Locate the line that contains "You are a GUI". Retype it and every line after it to the end of the records, exactly, but not the pictures.

Saved data entries:
-*-*-
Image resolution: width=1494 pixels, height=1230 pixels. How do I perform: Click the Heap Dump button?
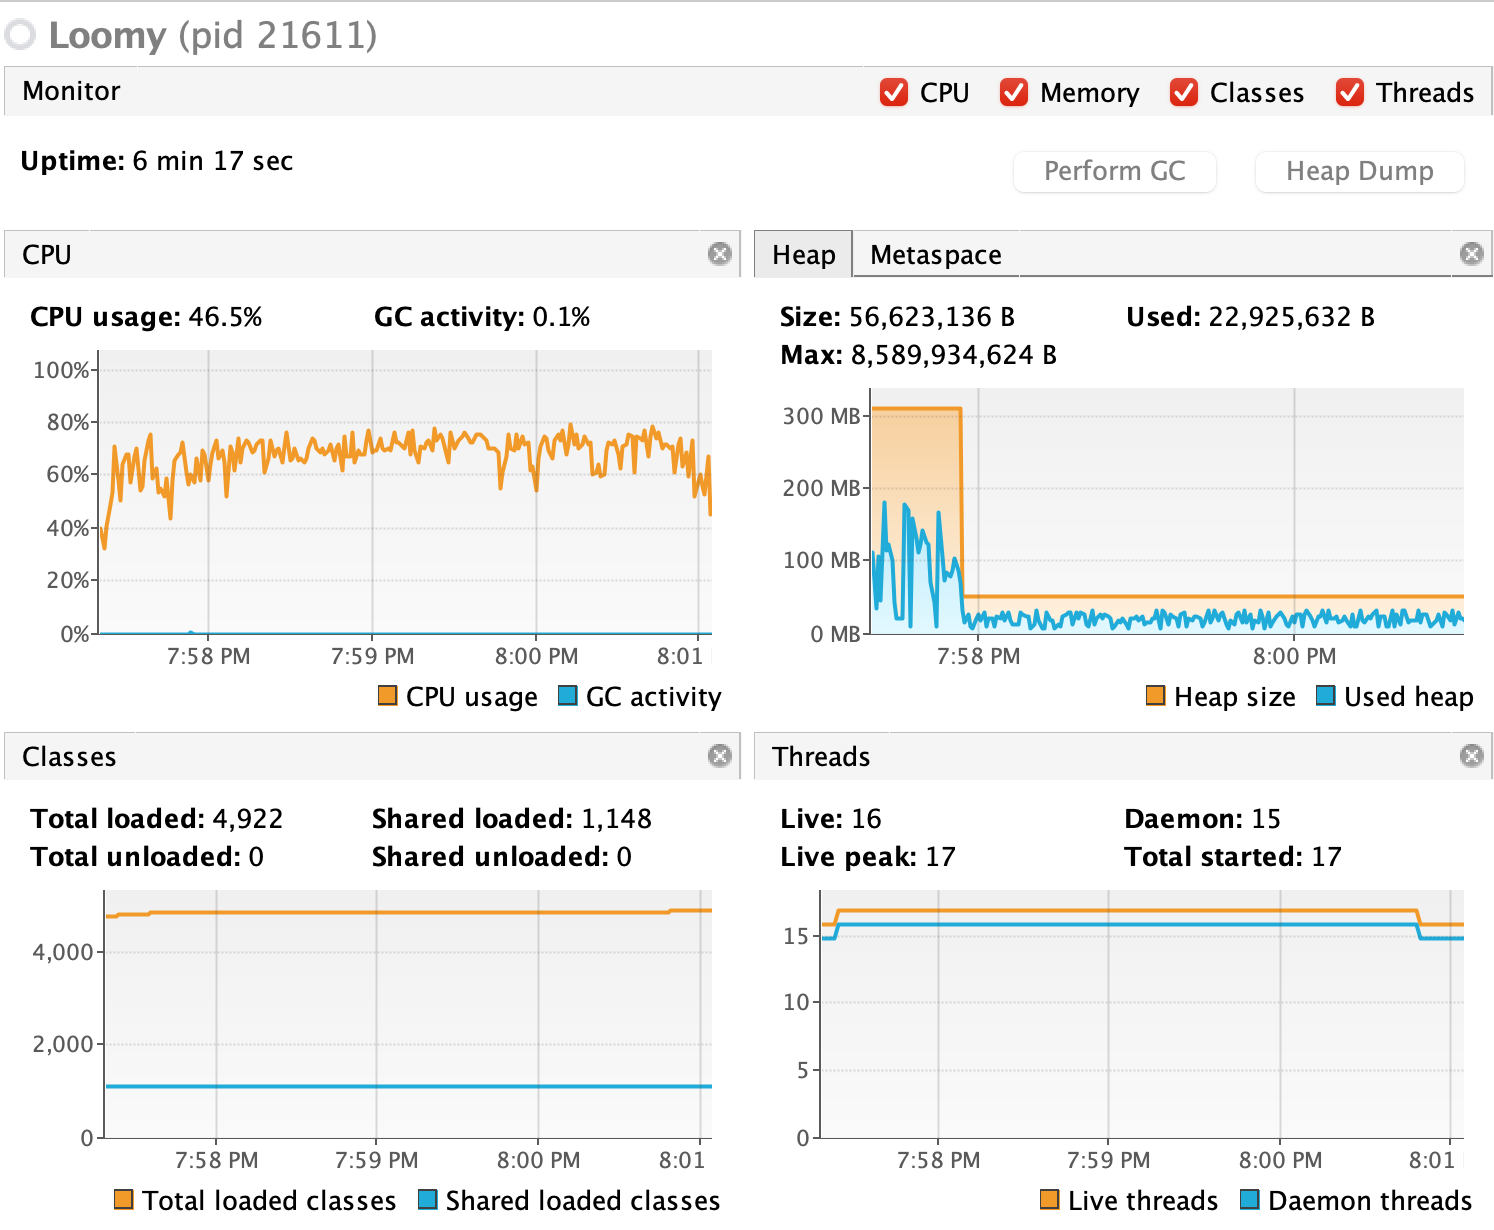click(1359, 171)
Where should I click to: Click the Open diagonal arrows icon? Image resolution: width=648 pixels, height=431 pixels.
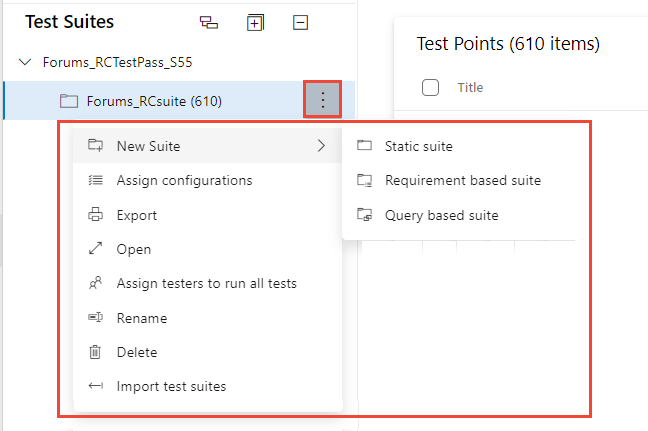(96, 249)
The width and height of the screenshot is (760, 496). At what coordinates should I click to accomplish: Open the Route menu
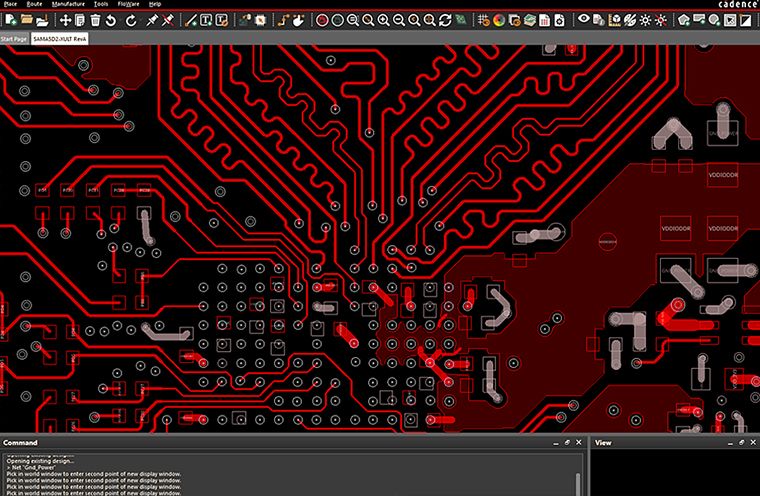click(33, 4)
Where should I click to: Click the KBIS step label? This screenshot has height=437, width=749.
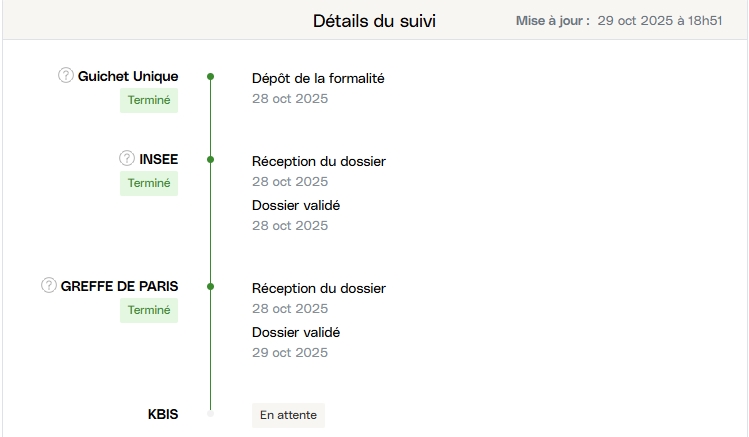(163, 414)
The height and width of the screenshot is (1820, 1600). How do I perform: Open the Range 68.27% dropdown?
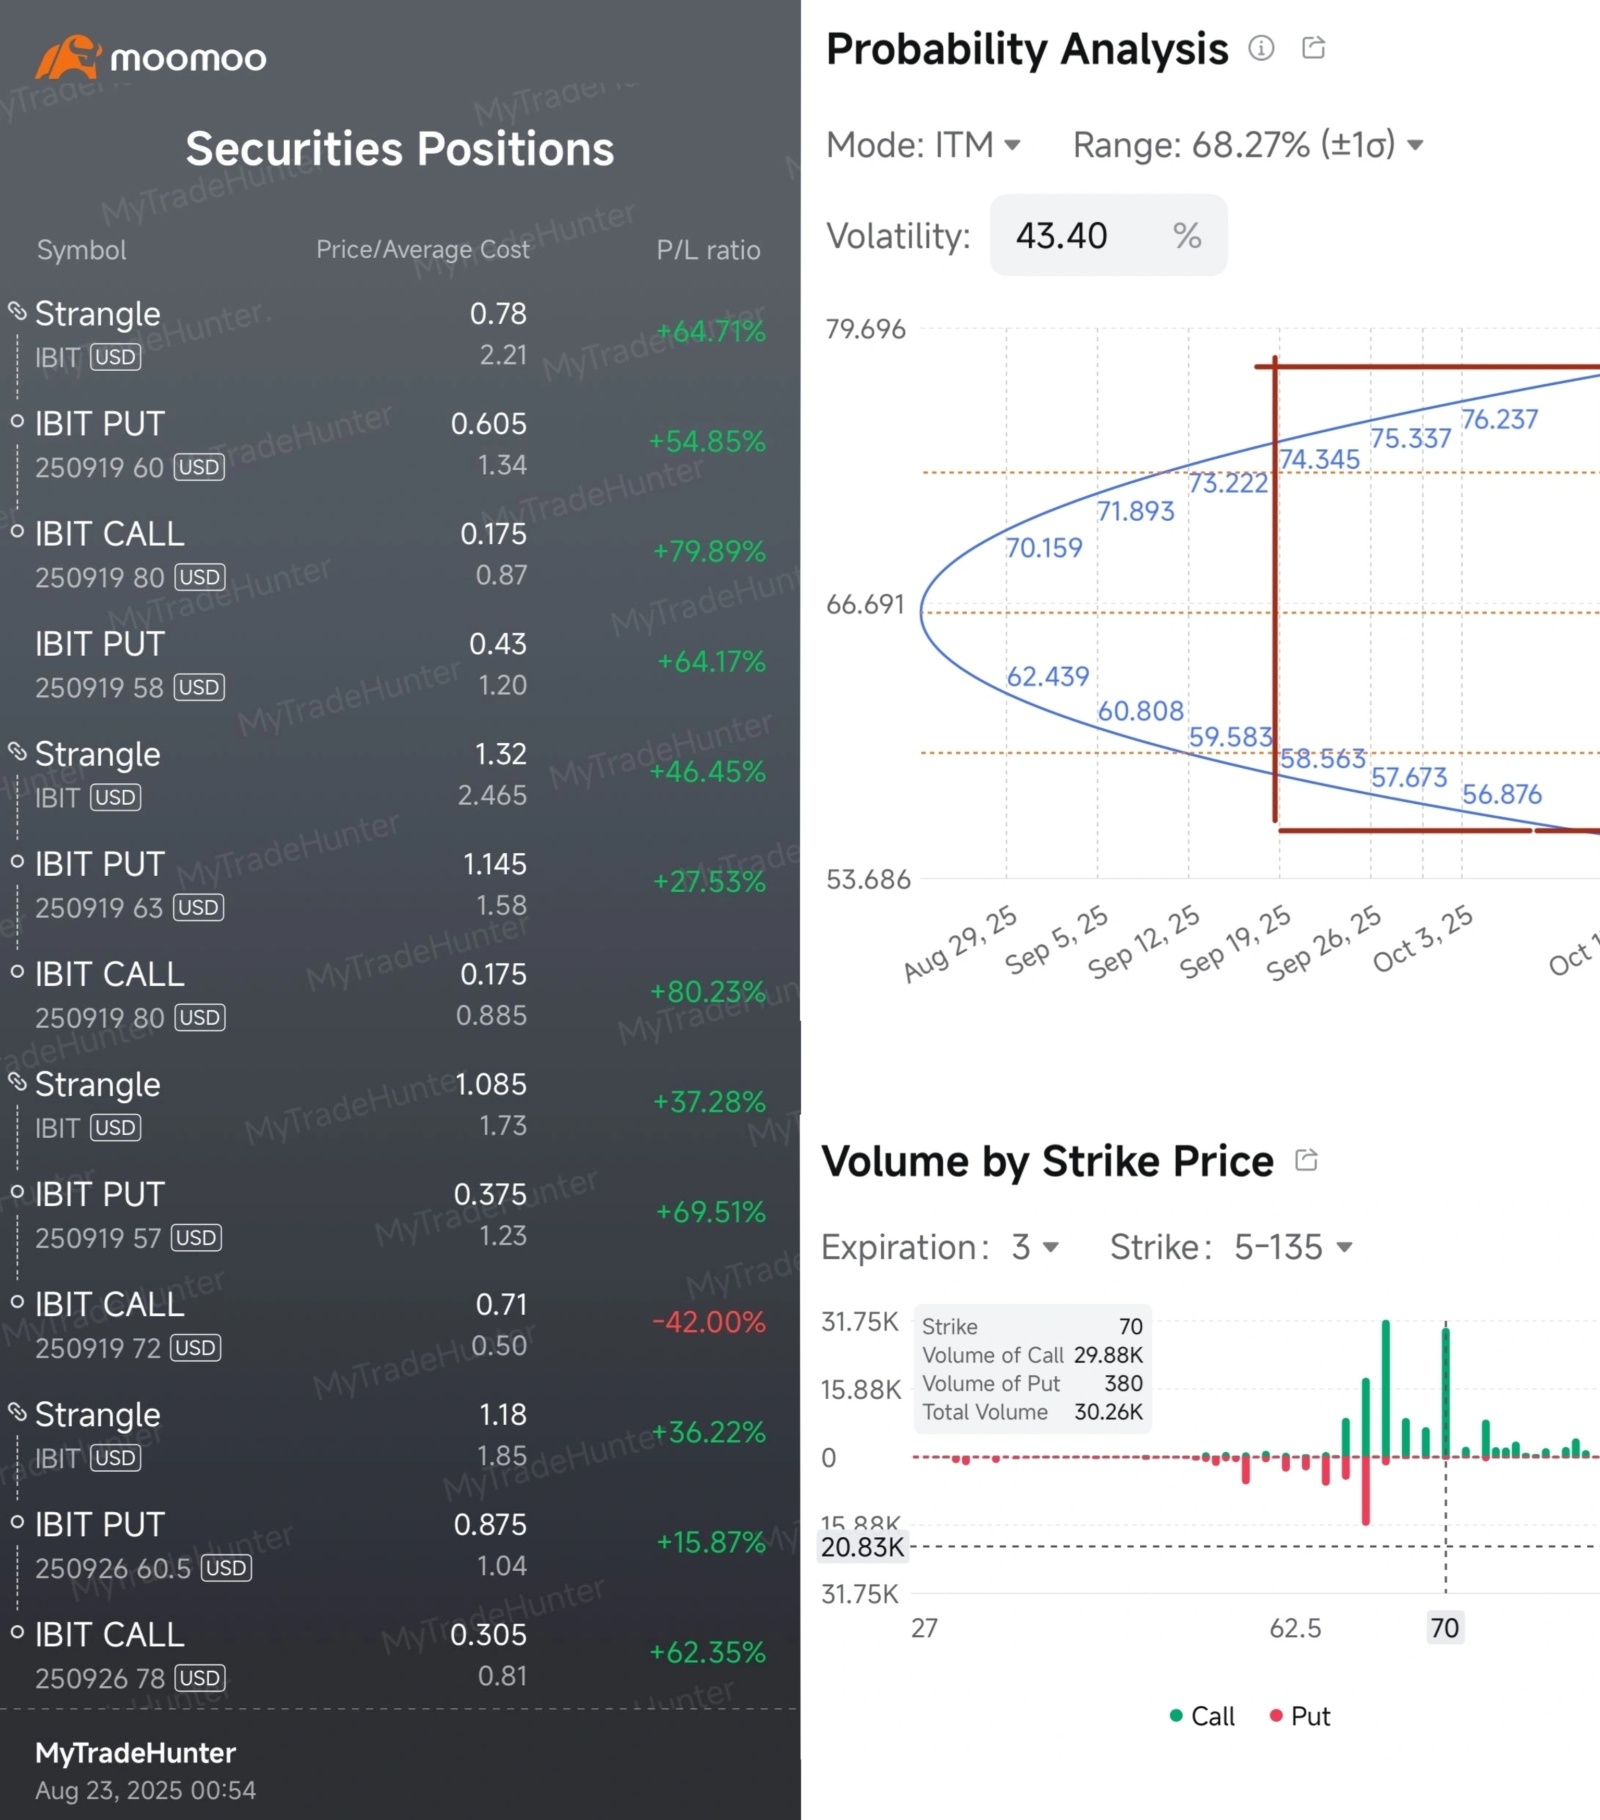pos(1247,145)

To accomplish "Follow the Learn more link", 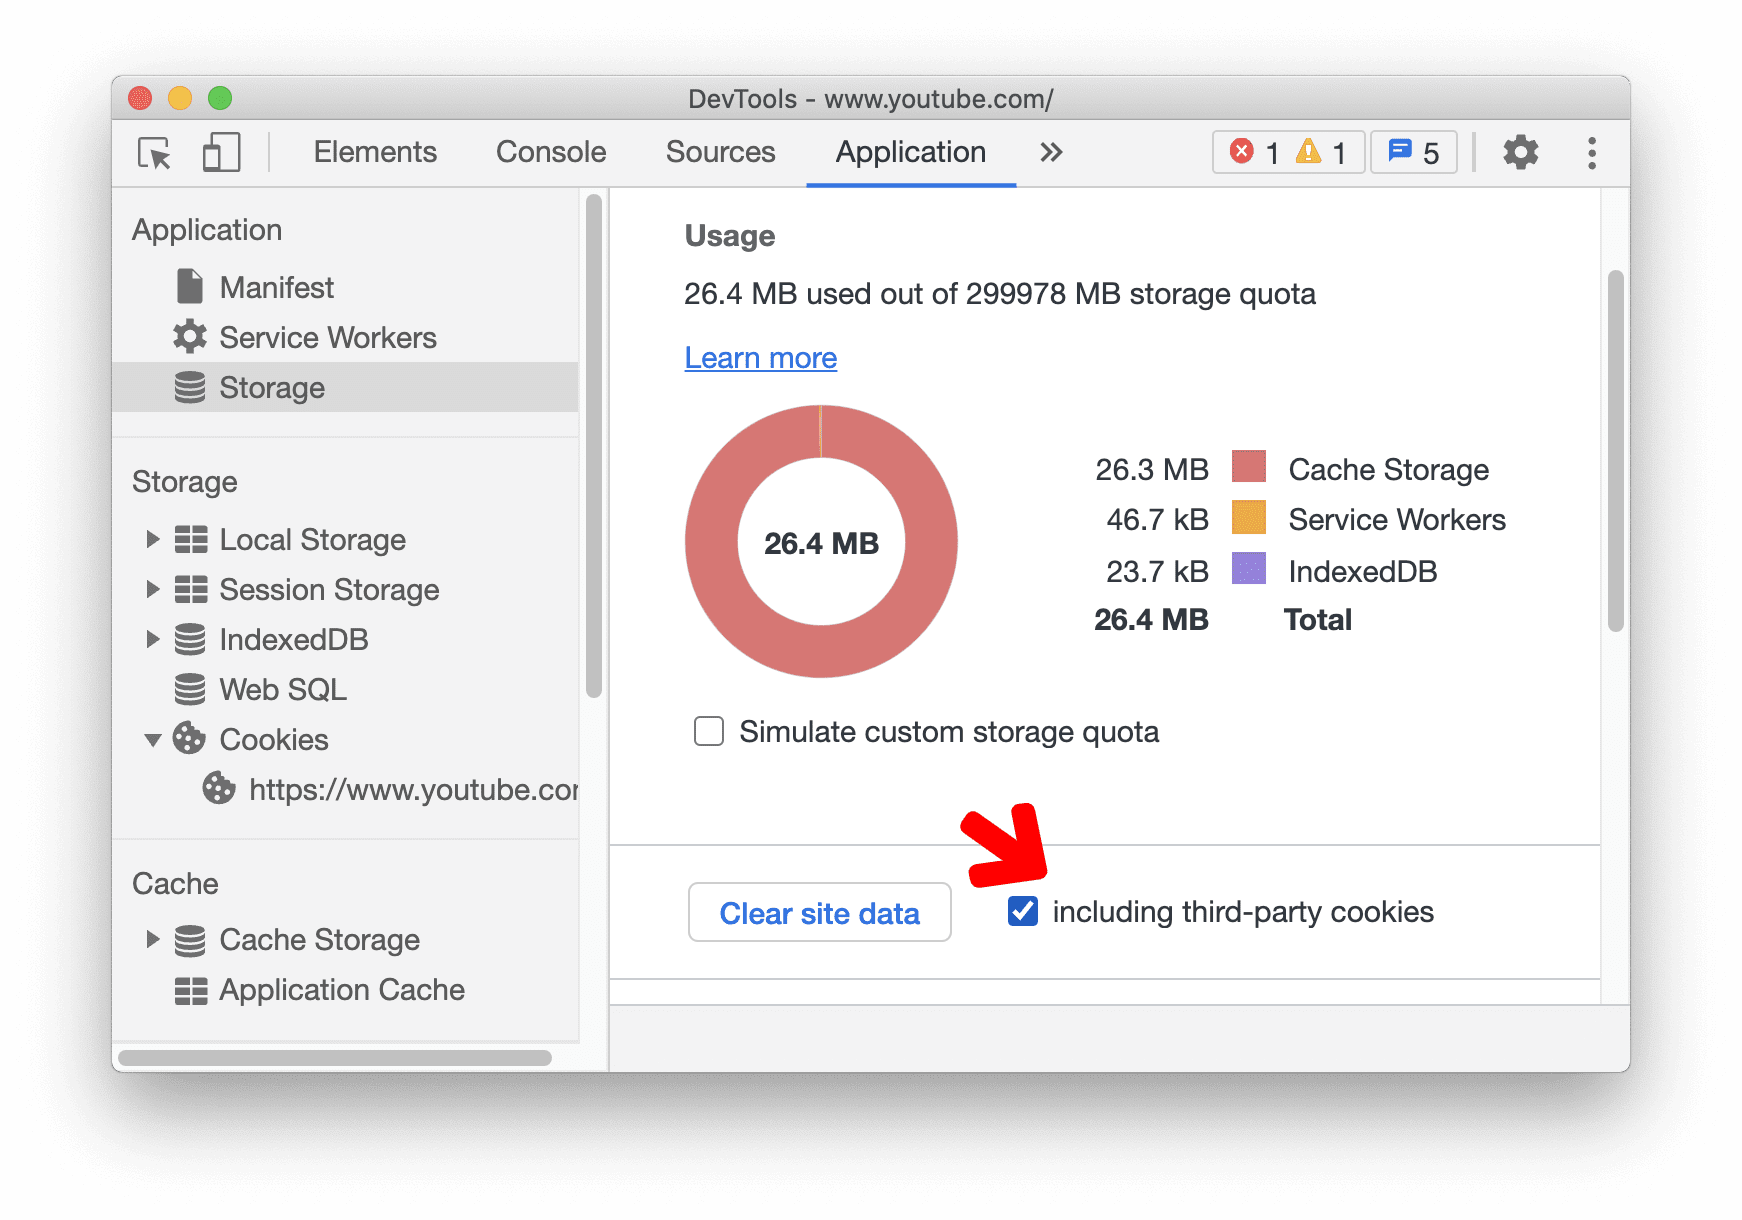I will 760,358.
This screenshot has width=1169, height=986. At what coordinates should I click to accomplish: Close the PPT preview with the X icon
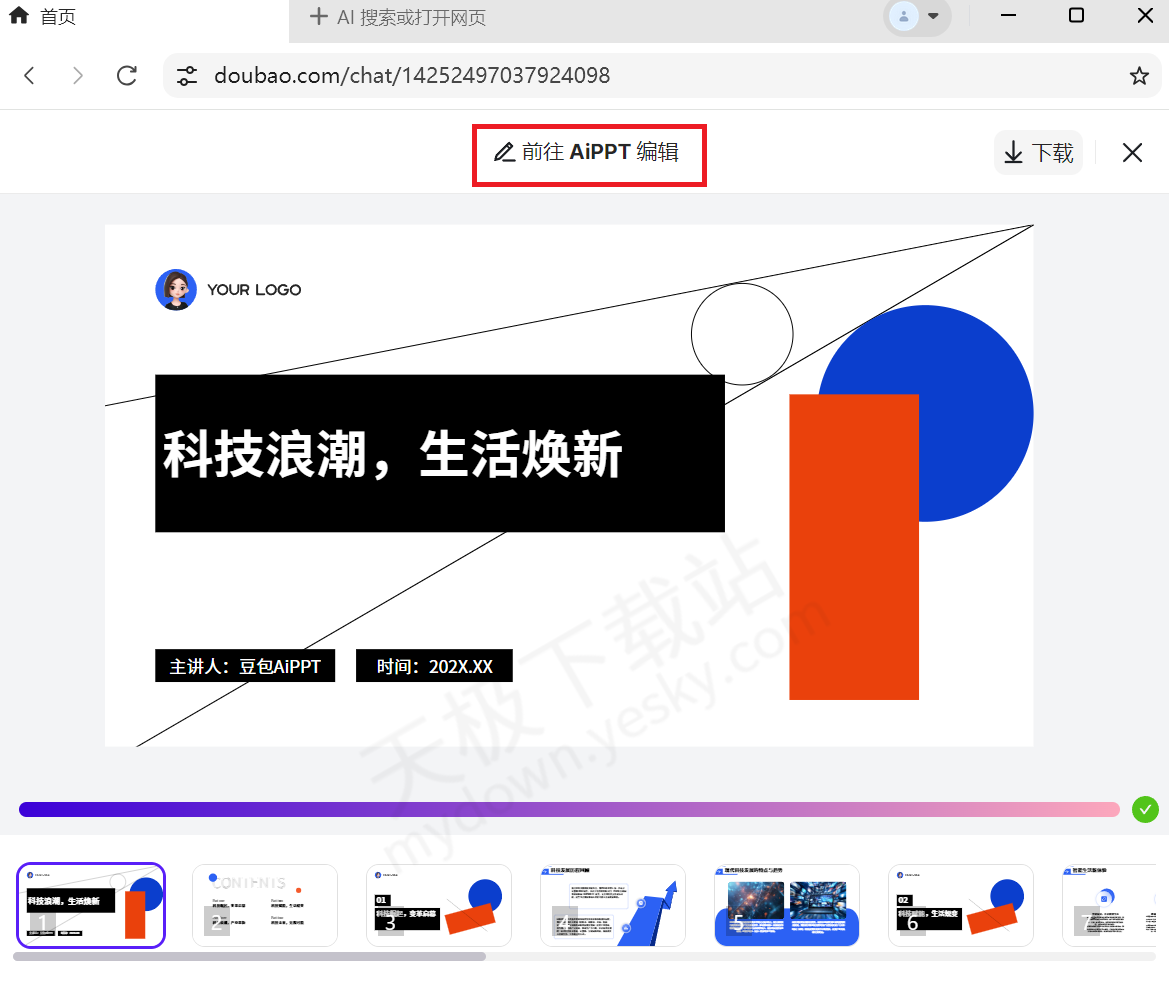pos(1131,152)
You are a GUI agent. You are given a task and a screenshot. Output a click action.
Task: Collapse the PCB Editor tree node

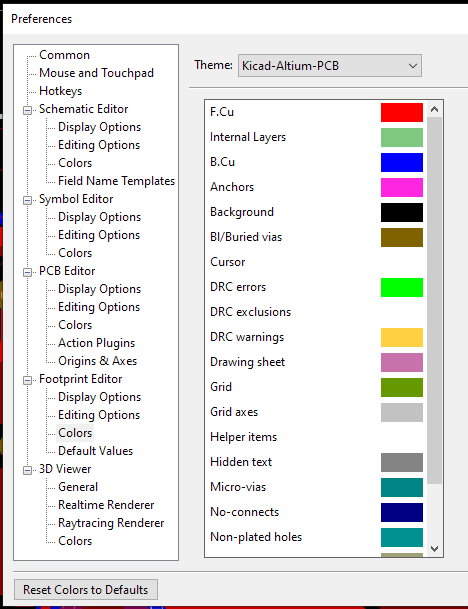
-*-*-
Problem solution:
You are a GUI agent. You are given a task and a screenshot. Output a click action.
Task: Collapse the PCB Editor tree node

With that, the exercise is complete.